◆ Available data ◆

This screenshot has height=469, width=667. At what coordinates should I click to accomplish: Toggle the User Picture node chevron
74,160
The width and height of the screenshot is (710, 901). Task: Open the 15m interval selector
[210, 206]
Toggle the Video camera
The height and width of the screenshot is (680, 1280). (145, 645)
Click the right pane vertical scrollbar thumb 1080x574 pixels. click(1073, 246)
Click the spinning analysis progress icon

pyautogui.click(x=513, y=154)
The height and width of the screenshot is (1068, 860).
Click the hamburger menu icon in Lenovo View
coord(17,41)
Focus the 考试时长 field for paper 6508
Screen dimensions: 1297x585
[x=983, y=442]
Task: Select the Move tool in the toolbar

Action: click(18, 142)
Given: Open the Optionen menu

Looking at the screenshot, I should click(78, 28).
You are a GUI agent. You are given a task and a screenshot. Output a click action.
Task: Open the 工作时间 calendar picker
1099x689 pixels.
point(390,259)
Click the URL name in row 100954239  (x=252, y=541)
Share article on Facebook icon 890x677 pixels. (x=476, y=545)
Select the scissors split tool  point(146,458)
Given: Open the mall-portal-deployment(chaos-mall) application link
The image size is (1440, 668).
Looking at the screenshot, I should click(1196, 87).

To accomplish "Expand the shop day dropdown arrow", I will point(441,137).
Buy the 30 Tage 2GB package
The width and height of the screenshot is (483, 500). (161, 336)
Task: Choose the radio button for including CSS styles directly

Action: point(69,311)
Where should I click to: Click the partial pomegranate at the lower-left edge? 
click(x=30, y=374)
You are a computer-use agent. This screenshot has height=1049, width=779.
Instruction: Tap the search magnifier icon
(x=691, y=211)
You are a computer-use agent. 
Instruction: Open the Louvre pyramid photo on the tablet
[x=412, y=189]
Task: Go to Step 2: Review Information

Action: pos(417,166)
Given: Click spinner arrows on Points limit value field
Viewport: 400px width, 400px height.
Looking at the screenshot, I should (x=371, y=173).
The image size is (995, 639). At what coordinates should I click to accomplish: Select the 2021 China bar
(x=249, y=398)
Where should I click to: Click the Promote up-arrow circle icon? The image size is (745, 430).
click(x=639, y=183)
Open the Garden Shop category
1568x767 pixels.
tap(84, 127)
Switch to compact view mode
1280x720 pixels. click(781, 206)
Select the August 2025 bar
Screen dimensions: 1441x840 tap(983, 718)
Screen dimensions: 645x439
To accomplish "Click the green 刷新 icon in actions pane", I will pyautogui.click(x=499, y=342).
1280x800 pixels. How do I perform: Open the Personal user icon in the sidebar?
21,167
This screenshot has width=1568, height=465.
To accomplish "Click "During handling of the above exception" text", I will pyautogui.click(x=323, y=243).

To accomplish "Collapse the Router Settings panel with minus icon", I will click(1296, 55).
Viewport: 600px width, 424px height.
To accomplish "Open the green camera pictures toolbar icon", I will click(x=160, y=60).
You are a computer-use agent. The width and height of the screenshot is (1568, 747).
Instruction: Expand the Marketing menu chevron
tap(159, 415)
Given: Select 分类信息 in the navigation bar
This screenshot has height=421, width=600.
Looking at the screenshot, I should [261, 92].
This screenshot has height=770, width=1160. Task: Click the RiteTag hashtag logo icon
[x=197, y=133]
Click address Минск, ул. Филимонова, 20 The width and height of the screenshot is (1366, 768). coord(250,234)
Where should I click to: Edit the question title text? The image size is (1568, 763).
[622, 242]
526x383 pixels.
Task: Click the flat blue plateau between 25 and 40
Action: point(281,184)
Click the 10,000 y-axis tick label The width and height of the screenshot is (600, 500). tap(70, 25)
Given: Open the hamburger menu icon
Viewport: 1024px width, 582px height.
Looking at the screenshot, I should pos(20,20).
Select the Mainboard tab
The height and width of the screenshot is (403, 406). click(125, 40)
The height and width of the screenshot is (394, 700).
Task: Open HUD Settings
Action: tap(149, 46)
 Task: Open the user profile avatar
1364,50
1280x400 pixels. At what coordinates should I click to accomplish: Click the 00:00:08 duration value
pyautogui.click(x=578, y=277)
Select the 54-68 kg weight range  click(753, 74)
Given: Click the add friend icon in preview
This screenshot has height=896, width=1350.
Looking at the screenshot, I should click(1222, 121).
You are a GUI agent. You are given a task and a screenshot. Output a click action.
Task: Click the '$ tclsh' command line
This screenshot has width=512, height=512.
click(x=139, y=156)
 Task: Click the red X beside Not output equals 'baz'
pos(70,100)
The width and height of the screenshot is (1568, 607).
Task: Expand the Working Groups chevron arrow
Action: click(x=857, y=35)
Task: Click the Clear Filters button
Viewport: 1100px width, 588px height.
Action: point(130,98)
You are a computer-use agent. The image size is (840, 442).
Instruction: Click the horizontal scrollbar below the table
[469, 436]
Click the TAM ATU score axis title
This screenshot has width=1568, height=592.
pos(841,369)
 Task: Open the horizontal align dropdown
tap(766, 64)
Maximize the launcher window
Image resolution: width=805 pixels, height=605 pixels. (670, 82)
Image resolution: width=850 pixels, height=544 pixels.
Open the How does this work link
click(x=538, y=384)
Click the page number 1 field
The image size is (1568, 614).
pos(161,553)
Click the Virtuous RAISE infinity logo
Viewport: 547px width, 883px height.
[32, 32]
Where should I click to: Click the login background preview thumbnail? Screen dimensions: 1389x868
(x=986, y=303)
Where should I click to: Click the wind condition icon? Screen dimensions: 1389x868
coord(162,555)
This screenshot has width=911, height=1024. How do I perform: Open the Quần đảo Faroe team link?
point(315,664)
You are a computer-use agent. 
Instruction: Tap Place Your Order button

◆ Directions for this task ◆
The whole listing above should be copied out exactly.

◆ Result ◆
This screenshot has height=469, width=667. At what coordinates should I click to accomplish: Toggle the User Picture node chevron
74,160
The width and height of the screenshot is (710, 901). Task: Open the 15m interval selector
[210, 206]
Toggle the Video camera
The height and width of the screenshot is (680, 1280). (145, 645)
Click the right pane vertical scrollbar thumb 1080x574 pixels. click(1073, 246)
Click the spinning analysis progress icon

pyautogui.click(x=513, y=154)
The height and width of the screenshot is (1068, 860).
Click the hamburger menu icon in Lenovo View
coord(17,41)
Focus the 考试时长 field for paper 6508
Screen dimensions: 1297x585
[x=983, y=442]
Task: Select the Move tool in the toolbar

Action: click(18, 142)
Given: Open the Optionen menu

Looking at the screenshot, I should click(78, 28).
You are a GUI agent. You are given a task and a screenshot. Output a click action.
Task: Open the 工作时间 calendar picker
1099x689 pixels.
point(390,259)
Click the URL name in row 100954239  (x=252, y=541)
Share article on Facebook icon 890x677 pixels. (x=476, y=545)
Select the scissors split tool  point(146,458)
Given: Open the mall-portal-deployment(chaos-mall) application link
The image size is (1440, 668).
Looking at the screenshot, I should click(1196, 87).

To accomplish "Expand the shop day dropdown arrow", I will point(441,137).
Buy the 30 Tage 2GB package
The width and height of the screenshot is (483, 500). (161, 336)
Task: Choose the radio button for including CSS styles directly

Action: point(69,311)
Where should I click to: Click the partial pomegranate at the lower-left edge? 
click(x=30, y=374)
You are a computer-use agent. This screenshot has height=1049, width=779.
Instruction: Tap the search magnifier icon
(x=691, y=211)
You are a computer-use agent. 
Instruction: Open the Louvre pyramid photo on the tablet
[x=412, y=189]
Task: Go to Step 2: Review Information

Action: pos(417,166)
Given: Click spinner arrows on Points limit value field
Viewport: 400px width, 400px height.
Looking at the screenshot, I should (x=371, y=173).
The image size is (995, 639). At what coordinates should I click to accomplish: Select the 2021 China bar
(x=249, y=398)
Where should I click to: Click the Promote up-arrow circle icon? The image size is (745, 430).
click(x=639, y=183)
Open the Garden Shop category
1568x767 pixels.
tap(84, 127)
Switch to compact view mode
1280x720 pixels. click(781, 206)
Select the August 2025 bar
Screen dimensions: 1441x840 tap(983, 718)
Screen dimensions: 645x439
To accomplish "Click the green 刷新 icon in actions pane", I will pyautogui.click(x=499, y=342).
1280x800 pixels. How do I perform: Open the Personal user icon in the sidebar?
21,167
This screenshot has width=1568, height=465.
To accomplish "Click "During handling of the above exception" text", I will pyautogui.click(x=323, y=243).

To accomplish "Collapse the Router Settings panel with minus icon", I will click(1296, 55).
Viewport: 600px width, 424px height.
To accomplish "Open the green camera pictures toolbar icon", I will click(x=160, y=60).
You are a computer-use agent. The width and height of the screenshot is (1568, 747).
Instruction: Expand the Marketing menu chevron
tap(159, 415)
Given: Select 分类信息 in the navigation bar
This screenshot has height=421, width=600.
Looking at the screenshot, I should [261, 92].
This screenshot has height=770, width=1160. Task: Click the RiteTag hashtag logo icon
[x=197, y=133]
Click address Минск, ул. Филимонова, 20 The width and height of the screenshot is (1366, 768). coord(250,234)
Where should I click to: Edit the question title text? The image size is (1568, 763).
[622, 242]
526x383 pixels.
Task: Click the flat blue plateau between 25 and 40
Action: point(281,184)
Click the 10,000 y-axis tick label The width and height of the screenshot is (600, 500). tap(70, 25)
Given: Open the hamburger menu icon
Viewport: 1024px width, 582px height.
Looking at the screenshot, I should pos(20,20).
Select the Mainboard tab
The height and width of the screenshot is (403, 406). click(125, 40)
The height and width of the screenshot is (394, 700).
Task: Open HUD Settings
Action: tap(149, 46)
 Task: Open the user profile avatar
1364,50
1280x400 pixels. At what coordinates should I click to accomplish: Click the 00:00:08 duration value
pyautogui.click(x=578, y=277)
Select the 54-68 kg weight range  click(753, 74)
Given: Click the add friend icon in preview
This screenshot has height=896, width=1350.
Looking at the screenshot, I should click(1222, 121).
You are a GUI agent. You are given a task and a screenshot. Output a click action.
Task: Click the '$ tclsh' command line
This screenshot has width=512, height=512.
click(x=139, y=156)
 Task: Click the red X beside Not output equals 'baz'
pos(70,100)
The width and height of the screenshot is (1568, 607).
Task: Expand the Working Groups chevron arrow
Action: click(x=857, y=35)
Task: Click the Clear Filters button
Viewport: 1100px width, 588px height.
Action: point(130,98)
You are a computer-use agent. The image size is (840, 442).
Instruction: Click the horizontal scrollbar below the table
[469, 436]
Click the TAM ATU score axis title
This screenshot has width=1568, height=592.
pos(841,369)
 Task: Open the horizontal align dropdown
tap(766, 64)
Maximize the launcher window
Image resolution: width=805 pixels, height=605 pixels. (670, 82)
Image resolution: width=850 pixels, height=544 pixels.
Open the How does this work link
click(x=538, y=384)
Click the page number 1 field
The image size is (1568, 614).
pos(161,553)
Click the Virtuous RAISE infinity logo
Viewport: 547px width, 883px height.
[32, 32]
Where should I click to: Click the login background preview thumbnail? Screen dimensions: 1389x868
(x=986, y=303)
Where should I click to: Click the wind condition icon? Screen dimensions: 1389x868
coord(162,555)
This screenshot has width=911, height=1024. How do I perform: Open the Quần đảo Faroe team link?
point(315,664)
You are a computer-use agent. 
Instruction: Tap Place Your Order button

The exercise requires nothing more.